Now I am not sure what to do. I am becoming nervous to just keep replacing drives and possibliy find out that another one has died without apparent reason in a few days. I can technically build a new PC but this one is still completely fine for all my needs so I would prefer to avoid spending money if I don't have to, I am not gaming and rarely work on projects that really tax my CPU much, so there is no real need for better PC.
Any ideas what may be happening to hard drives? I tried to search through forums but didn't find similar problem.
I have a PC that was built mainly for professional audio 6 years ago, i7 4790K, no dedicated graphic card, 16GB RAM, Gigabyte H97 D3H CF motherboard.
Drive configuration has been changed through the years, but since last year it was Samsung SSD EVO for system, 3 Hard drives in the case and 2 external drives, mostly for backup.
PSU is Zalman ZM850 HP 850W
In case there was a Toshiba 2TB DT 01 AC200 and two WD Blacks, one 2TB and 3TB,
External drives were one really old 1TB Samsung F1 and 3TB toshiba DT01 AC300
Generally in almost 6 years I had no issues. One old drive I used for backup died few years ago and that's it.
Then a week ago, external 3TB Toshiba started to act out. I checked in HD Tune pro, and I got a yellow Warning for reallocated sector count. Surface scan showed bad sectors.

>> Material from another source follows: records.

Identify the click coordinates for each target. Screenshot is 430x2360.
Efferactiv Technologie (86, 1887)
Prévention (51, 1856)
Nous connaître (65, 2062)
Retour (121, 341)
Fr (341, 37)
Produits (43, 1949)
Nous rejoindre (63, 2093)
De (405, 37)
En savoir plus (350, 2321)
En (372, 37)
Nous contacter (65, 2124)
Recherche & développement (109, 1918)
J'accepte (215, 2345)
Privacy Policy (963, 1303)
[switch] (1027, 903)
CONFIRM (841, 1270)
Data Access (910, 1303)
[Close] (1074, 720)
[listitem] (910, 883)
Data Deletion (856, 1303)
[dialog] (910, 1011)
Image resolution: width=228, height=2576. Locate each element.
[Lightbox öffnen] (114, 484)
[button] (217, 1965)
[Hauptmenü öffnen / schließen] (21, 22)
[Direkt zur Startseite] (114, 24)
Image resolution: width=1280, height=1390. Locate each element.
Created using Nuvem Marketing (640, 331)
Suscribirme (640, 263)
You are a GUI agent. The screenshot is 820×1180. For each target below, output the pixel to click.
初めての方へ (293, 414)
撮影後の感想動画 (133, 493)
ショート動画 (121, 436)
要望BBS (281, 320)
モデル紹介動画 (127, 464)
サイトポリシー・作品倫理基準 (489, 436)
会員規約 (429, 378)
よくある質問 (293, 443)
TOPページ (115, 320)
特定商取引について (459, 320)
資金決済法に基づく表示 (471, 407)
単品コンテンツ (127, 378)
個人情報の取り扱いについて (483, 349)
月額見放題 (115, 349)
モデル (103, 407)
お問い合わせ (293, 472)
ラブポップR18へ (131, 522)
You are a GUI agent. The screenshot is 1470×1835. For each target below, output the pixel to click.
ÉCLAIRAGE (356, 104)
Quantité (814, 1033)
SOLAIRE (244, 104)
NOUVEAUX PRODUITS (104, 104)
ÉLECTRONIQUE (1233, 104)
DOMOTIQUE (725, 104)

Ok, no big deal, got a WD Red to replace it, it was a backup external disk anyway.
Than yesterday, suddenly second (this one is internal) Toshiba drive that was OK week ago started showing identical warning too. Same thing, I was able to save most of the data, but there are bad sectors.
Toshiba drives were bought within one year, one in 2016, the other in 2017. So these are not from the same batch.
I was saving the rest of the data today and moving them to the new WD Red and then noticed that suddenly second external drive, old Samsung F1 shows "Attention" about interface error CRC count. Ath this moment it is still working OK.
I had no power surges in recent weeks that I know of, and apart those drives, all other PC components seem to work smoothly. I would suspect that PSU may be the culprit, but external Toshiba has it's own power source, it was is in the external case I am now using for the new WD Red I got.
I don't have UPS, but power should be stable enough and everything is connected through APC with surge protection, not sure if this is important to mention.
Now I am not sure what to do. I am becoming nervous to just keep replacing drives and possibliy find out that another one has died without apparent reason in a few days. I can technically build a new PC but this one is still completely fine for all my needs so I would prefer to avoid spending money if I don't have to, I am not gaming and rarely work on projects that really tax my CPU much, so there is no real need for better PC.
Any ideas what may be happening to hard drives? I tried to search through forums but didn't find similar problem.